Tasks and exercises
A - Answer these questions using the salmon recipe.
(i) Who provided the recipe?
(ii) How much plain yogurt goes into the marinade?
(iii) How long should the salmon be refrigerated after the marinade is spread on it?
B - Reproduce word for word the part of the salmon recipe between "A zesty dish" and "oil (for brushing)", inclusive.

* Start Document segment *

A zesty dish with an Indian flair from Lucy Waverman! Serve with rice & grilled eggplant brushed with curry paste.

Provided by CountryLady

Categories     Canadian

Time 17m

Yield 4 serving(s)

Number Of Ingredients 17

4 salmon fillets, about 6 oz each
vegetable oil (for brushing)
marinade
4 cloves garlic, chopped
1 tablespoon grated ginger
1 tablespoon lemon juice
1 tablespoon garam masala (an Indian spice blend) or 1 tablespoon curry paste
2 tablespoons vegetable oil
1/4 cup plain yogurt
relish
1 large mango, peeled
3 green onions, finely chopped
1 tablespoon grated ginger
1 teaspoon finely chopped jalapeno pepper
2 tablespoons lime juice
2 tablespoons chopped mint leaves
salt

Steps:

  • Combine marinade ingredients in a small bowl& spread on salmon; refrigerate for an hour.

* End Document segment *
* Start Listed records *

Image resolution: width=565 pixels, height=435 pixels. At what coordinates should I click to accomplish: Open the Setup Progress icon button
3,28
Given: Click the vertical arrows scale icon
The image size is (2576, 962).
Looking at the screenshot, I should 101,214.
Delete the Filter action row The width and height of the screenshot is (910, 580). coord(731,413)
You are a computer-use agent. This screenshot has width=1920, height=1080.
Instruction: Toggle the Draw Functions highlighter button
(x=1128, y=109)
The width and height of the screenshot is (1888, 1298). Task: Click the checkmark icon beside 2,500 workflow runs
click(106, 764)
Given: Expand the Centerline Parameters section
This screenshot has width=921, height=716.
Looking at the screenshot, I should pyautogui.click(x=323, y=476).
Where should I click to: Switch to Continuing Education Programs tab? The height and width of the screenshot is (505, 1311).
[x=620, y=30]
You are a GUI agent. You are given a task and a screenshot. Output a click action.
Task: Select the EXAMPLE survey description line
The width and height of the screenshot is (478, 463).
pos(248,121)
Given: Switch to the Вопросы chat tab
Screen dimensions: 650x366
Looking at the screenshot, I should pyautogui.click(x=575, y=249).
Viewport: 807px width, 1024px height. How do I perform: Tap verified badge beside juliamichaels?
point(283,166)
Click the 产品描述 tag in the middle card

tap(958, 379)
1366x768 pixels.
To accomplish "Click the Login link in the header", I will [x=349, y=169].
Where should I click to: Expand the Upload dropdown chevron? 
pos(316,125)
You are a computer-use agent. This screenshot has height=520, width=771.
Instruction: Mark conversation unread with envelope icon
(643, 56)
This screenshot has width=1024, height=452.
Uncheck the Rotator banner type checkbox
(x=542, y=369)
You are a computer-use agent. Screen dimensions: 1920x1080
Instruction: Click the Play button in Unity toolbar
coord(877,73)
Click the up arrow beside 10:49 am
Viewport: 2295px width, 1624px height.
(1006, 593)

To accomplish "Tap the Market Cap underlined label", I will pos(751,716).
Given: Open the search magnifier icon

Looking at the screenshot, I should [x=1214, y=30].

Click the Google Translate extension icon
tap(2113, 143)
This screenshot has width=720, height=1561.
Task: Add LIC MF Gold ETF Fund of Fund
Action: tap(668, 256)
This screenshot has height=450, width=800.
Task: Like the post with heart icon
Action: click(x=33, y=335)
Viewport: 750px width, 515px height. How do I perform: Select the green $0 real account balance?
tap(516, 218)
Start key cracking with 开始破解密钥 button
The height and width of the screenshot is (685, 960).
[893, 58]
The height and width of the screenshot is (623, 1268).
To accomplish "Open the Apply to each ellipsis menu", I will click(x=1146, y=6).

* End Listed records *

Results for each task
A -
(i) CountryLady
(ii) 1/4 cup
(iii) An hour

B -
A zesty dish with an Indian flair from Lucy Waverman! Serve with rice & grilled eggplant brushed with curry paste.

Provided by CountryLady

Categories     Canadian

Time 17m

Yield 4 serving(s)

Number Of Ingredients 17

4 salmon fillets, about 6 oz each
vegetable oil (for brushing)